Editor’s Note: This is a guest post from Deep Sherchan – Co-Founder and CMO at Simplify360, social business intelligence product where he shares his recent experience at the digital data analytics event conducted in Bangalore.
At sharp 2pm on 25th April, I was in front of HP’s Bangalore Office trying to spot HP’s employee who would guide me to the conference hall. Our reports on Indian Election buzz has been gaining lots of popularity and coverage from global media. In respect to that, I had been invited to give a talk on Impact of Social Media Analytics on Indian Election among the Digital Data Analytics community of Bangalore.
But beside my own talk, I was more excited about other speakers who were on the list which included Dell, HP, Flipkart and Redbus. As I entered the conference hall, I could notice the eager crowd tuned to a presentation being given by the speakers from Dell. Later, I was briefed that the crowd included data analysts from various tech and consulting companies like Adobe, HP, Dell, Cognizant, KPMG, Fidelity and Accenture. I would say, it was a vibrant and intelligent crowd.
The main theme for the day revolved around optimizing business functions using digital data captured through various customer touch points. Dell had much to showcase its technology and analytical prowess in handling big data and frameworks to enable teams to make real-time decisions. The core challenge was on how to connect all the online and offline customer data sets to drive meaningful insights. The presentation was very detailed and the audience had a lot to ask on analytical tools and methods being used.
The event had a flavour of experts and demonstration of knowledge sharing with eager passion to learn. This was more clear during the presentation of Redbus where the analyst was being questioned on various aspects of bus ticketing and the logistics involved – like what kind of data does Redbus use to predict the demand of tickets for a certain route and how is the logistics for this managed? Redbus team seems to be using lots of customer behaviour data sets to predict the demand. Even the logistics were being handled through their internal systems being shared with all the stake holders. It was great to see some real life applications of predictive analytics being implemented by Redbus and their focus on leveraging best of data to better their services.

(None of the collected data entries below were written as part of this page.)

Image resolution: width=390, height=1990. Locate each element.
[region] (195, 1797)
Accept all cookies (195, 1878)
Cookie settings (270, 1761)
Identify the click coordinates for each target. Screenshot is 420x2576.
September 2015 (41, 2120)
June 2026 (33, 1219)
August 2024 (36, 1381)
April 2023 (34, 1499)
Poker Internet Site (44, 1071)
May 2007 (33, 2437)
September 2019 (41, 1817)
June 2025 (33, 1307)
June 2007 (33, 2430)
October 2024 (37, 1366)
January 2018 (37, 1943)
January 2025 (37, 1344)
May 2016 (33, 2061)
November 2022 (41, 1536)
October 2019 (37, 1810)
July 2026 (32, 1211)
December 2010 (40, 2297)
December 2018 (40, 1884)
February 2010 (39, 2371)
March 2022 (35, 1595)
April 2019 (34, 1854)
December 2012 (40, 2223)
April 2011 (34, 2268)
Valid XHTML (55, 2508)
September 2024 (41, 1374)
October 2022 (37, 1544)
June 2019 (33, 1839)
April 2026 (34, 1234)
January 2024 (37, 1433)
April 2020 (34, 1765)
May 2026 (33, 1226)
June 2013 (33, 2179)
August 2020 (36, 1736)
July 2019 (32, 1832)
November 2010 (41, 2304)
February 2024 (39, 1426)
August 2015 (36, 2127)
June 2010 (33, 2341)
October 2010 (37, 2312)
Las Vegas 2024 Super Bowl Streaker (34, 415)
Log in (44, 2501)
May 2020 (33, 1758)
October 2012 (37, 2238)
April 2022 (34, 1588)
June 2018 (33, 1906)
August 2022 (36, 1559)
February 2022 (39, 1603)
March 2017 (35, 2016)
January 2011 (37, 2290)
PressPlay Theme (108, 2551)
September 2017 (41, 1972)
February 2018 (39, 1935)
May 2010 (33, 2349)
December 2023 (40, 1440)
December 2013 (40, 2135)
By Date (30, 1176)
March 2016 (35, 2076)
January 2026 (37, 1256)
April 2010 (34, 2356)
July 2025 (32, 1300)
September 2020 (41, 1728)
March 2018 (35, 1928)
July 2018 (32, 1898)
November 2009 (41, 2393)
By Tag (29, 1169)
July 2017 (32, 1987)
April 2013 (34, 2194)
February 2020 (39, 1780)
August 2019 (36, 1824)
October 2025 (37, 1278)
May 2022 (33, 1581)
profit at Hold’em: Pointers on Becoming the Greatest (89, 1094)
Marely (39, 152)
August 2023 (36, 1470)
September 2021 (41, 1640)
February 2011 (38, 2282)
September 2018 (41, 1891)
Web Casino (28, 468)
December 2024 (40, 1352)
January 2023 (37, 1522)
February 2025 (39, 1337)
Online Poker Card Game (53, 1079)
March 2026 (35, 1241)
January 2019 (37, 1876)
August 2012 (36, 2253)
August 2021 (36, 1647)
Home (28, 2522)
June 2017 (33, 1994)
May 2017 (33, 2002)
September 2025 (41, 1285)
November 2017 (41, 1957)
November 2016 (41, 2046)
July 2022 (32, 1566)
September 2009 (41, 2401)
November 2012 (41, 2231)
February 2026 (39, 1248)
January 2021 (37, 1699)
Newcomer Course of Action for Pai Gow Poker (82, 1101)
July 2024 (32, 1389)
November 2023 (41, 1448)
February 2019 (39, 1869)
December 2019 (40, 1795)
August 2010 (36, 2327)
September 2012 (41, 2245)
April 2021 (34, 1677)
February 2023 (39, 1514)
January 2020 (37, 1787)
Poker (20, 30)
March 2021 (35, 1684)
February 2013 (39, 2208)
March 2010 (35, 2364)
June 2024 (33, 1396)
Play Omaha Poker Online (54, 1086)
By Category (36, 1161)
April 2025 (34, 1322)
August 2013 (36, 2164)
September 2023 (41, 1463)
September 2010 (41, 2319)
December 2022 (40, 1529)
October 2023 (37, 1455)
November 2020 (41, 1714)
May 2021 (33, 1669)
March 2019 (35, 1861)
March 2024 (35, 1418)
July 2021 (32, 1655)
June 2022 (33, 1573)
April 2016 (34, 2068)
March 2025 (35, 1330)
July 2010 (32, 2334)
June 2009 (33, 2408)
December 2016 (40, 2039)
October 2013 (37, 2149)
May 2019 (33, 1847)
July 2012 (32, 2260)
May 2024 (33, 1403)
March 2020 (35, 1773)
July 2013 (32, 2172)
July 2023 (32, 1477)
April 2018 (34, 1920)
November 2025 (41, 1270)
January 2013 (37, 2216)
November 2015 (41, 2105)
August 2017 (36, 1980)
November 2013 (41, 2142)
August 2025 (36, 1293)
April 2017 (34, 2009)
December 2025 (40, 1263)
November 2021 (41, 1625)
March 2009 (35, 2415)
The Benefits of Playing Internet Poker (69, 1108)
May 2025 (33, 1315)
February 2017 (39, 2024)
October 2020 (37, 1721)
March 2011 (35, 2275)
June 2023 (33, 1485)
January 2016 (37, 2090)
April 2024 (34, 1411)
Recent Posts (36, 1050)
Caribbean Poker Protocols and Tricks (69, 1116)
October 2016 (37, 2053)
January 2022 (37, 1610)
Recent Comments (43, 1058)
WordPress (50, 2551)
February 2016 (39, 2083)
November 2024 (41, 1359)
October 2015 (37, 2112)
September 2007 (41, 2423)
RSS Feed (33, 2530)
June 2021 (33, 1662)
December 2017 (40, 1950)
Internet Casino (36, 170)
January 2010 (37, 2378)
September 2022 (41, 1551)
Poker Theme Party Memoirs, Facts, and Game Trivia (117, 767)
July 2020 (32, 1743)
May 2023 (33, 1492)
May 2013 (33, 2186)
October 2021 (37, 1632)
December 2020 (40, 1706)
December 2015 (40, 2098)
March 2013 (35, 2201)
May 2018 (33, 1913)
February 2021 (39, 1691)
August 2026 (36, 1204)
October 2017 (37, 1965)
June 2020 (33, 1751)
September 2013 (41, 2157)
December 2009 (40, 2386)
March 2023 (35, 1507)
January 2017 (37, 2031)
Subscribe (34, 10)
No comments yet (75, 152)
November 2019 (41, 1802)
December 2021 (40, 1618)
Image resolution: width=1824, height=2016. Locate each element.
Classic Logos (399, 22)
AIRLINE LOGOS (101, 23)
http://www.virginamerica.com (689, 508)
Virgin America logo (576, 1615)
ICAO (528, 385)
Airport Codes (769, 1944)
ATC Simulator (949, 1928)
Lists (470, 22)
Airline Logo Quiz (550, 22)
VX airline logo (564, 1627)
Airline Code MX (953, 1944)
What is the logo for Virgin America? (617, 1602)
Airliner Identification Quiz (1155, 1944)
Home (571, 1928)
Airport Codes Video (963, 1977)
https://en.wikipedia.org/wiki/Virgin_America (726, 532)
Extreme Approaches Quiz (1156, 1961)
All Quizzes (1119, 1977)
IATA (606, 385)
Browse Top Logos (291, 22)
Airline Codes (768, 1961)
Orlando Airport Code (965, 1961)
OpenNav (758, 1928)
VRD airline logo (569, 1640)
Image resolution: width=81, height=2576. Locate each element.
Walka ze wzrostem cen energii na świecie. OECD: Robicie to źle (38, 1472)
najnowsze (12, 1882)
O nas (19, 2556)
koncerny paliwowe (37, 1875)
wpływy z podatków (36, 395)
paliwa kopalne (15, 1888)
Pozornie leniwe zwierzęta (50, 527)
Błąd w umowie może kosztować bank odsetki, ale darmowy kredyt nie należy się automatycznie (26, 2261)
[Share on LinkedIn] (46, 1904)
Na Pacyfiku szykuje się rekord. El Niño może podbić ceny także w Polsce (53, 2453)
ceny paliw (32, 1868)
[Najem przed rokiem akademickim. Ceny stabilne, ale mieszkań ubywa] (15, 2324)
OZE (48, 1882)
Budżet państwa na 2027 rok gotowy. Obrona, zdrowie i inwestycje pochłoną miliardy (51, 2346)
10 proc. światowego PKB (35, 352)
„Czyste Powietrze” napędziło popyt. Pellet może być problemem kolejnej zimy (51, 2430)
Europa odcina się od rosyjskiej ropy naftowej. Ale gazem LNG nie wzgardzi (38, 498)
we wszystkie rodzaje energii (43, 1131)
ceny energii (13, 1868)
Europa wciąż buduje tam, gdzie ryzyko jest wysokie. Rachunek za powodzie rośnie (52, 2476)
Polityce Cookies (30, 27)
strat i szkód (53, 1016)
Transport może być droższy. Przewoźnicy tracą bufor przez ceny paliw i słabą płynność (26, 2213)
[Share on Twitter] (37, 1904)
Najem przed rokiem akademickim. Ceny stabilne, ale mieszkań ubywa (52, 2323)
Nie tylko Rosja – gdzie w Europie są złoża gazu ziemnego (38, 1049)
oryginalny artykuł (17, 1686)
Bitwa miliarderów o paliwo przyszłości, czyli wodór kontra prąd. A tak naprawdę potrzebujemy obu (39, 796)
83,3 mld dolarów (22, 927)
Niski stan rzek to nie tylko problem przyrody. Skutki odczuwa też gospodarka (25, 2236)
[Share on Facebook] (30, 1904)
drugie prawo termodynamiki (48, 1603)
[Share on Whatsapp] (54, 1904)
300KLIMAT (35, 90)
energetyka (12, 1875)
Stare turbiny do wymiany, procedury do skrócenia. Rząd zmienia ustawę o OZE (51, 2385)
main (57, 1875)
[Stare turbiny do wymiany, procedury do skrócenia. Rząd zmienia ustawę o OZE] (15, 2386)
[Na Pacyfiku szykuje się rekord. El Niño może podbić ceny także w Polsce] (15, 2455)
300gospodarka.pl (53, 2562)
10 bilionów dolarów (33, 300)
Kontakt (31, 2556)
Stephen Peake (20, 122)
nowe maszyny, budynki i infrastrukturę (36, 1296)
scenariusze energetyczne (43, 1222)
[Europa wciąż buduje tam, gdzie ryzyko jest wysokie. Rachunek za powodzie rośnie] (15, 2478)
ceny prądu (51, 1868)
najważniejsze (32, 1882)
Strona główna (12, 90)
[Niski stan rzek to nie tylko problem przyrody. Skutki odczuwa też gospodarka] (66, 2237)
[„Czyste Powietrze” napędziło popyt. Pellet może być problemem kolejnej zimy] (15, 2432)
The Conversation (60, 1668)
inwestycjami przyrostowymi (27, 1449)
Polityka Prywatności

My own talk on use of Social Media data sparked a certain debate on its usability and authenticity. I think the major issue which every one is currently facing with social media data is how to implement it in the core decision making process. For example, how can I improve my marketing campaigns using social buzz insights? The crowd had much to discuss even on the authenticity of the profile, like for example how much of buzz is created by fake profiles and so on? Time and again, I have always felt that the major doubt most people have is always on these two factors. Hence I demonstrated different methods employed by our team in Simplify360 to handle these issues.
Flipkart, on the other hand, had much interesting insights to share on the problem of locating customer densities in a city and devising a method to deliver the products quickly. The speaker hinted on the use of vans rather than bikes on certain region as a result of these insights. Moreover, Flipkart also pointed out to the immense challenge which an apparel product posed compared with other products, because apparel comes in a variety of shapes, sizes, colours, textures and brand.
Overall, the entire session had a mix of use cases of analytics in different business functions from customer acquisition to campaign optimization and logistic management.
For some years now, data scientists have been presented as the next big opportunity for job creation. But there is this big gap which I see between the job and the candidates. Most students are unaware of the existence of the field and different opportunities. But events like these on analytics is much needed right now to help businesses understand the power of digital data analytics and showcase its use cases.